Jason Newsted was known for making fairly heavy music in a band
called Flotsam & Jetsam several years ago, themselves, a step beneath the
popularized Thrash Metal of the time from the reigning "Big 4," and
fast forward some eighteen or twenty years later, Newsted's about two years
removed from the mighty Metallica - one of those Big 4 originals, hard to
imagine as it is today - and what ya got here is a decade old keg that's finally
been tapped. Not only is he making some of the most eclectically extreme heavy
music going, he's flying all over the map here. Anyone who missed the IR8 vs.
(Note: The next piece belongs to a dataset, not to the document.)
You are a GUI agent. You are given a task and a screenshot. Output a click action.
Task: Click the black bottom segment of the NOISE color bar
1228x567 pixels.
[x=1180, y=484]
Sexoturica project released a few months ago, missed out on some brutally heavy
shit that threw back to yesterday's vintage Thrash scene and today's more
Death-core moments.
Papa Wheelie sounds something like a rumbling battle tank, blown speakers,
and prisoners on parade… and that only goes for what's listenable. If you are
familiar with the former project, you also know that Mr. Newsted's first job
wasn't behind the mic. His is a perfectly normal speaking voice that gurgles
blood once you plug him in, and we're talking on the far side of warbled where
"death" vox are concerned, though relief can be found on two of the
album's ten tracks. Newsted's joined by two guys named Ledesma and Wiig, forming
an impromptu trio that by their own admission, just "turn up the amps and
let it rip."
"Live Lycanthropy" is just that, a live in the studio jam session
that reaches nearly dysfunctional proportions, which only add to its sincerity.
The music's off in so many directions with Newsted going apeshit on the guitar
neck and running riffs and scales like he'd either been doing 'em all his life
or never picked up a guitar before! So what we got are ten (stay tuned) Stoner,
Doom, and Death cuts that reach back once and again to the adversarial
aggression of crusty Punk and Hard Core, and fit no particular parameters except
with respect to distortion and raw. Track five, "The Telephone Song"
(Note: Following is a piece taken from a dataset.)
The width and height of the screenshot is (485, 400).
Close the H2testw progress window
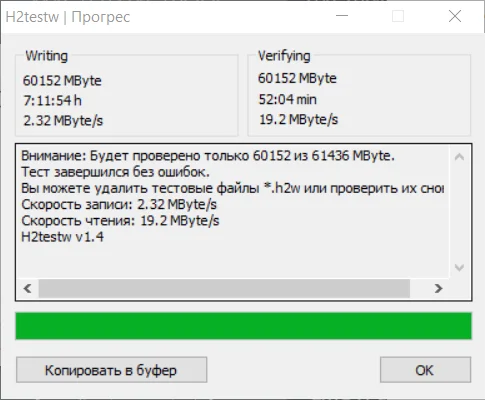point(455,16)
and its "electric funeralized" style of slo-burn takes top honors here
along with its antsy Kyuss-like follow up "Fireface" and the Punk
fueled burner, "Sink Like Stone" that's so damned good it'll probably
turn up on the next Motorhead record! Papa Wheelie was conceived to be a spur of
the moment act of shred and spontaneity recorded for a one time only jam session
and apparent special gift for the eight or twelve in witness.
The end result can be heard stretching the limits of audibility to its very
last fibers and if you can imagine a combination of early Clutch, Goatsnake,
Soilent Green, and Hellhammer's "Apocalyptic Raids," you'll dig the
indignant dynamics presented here while waiting for the final blow to come.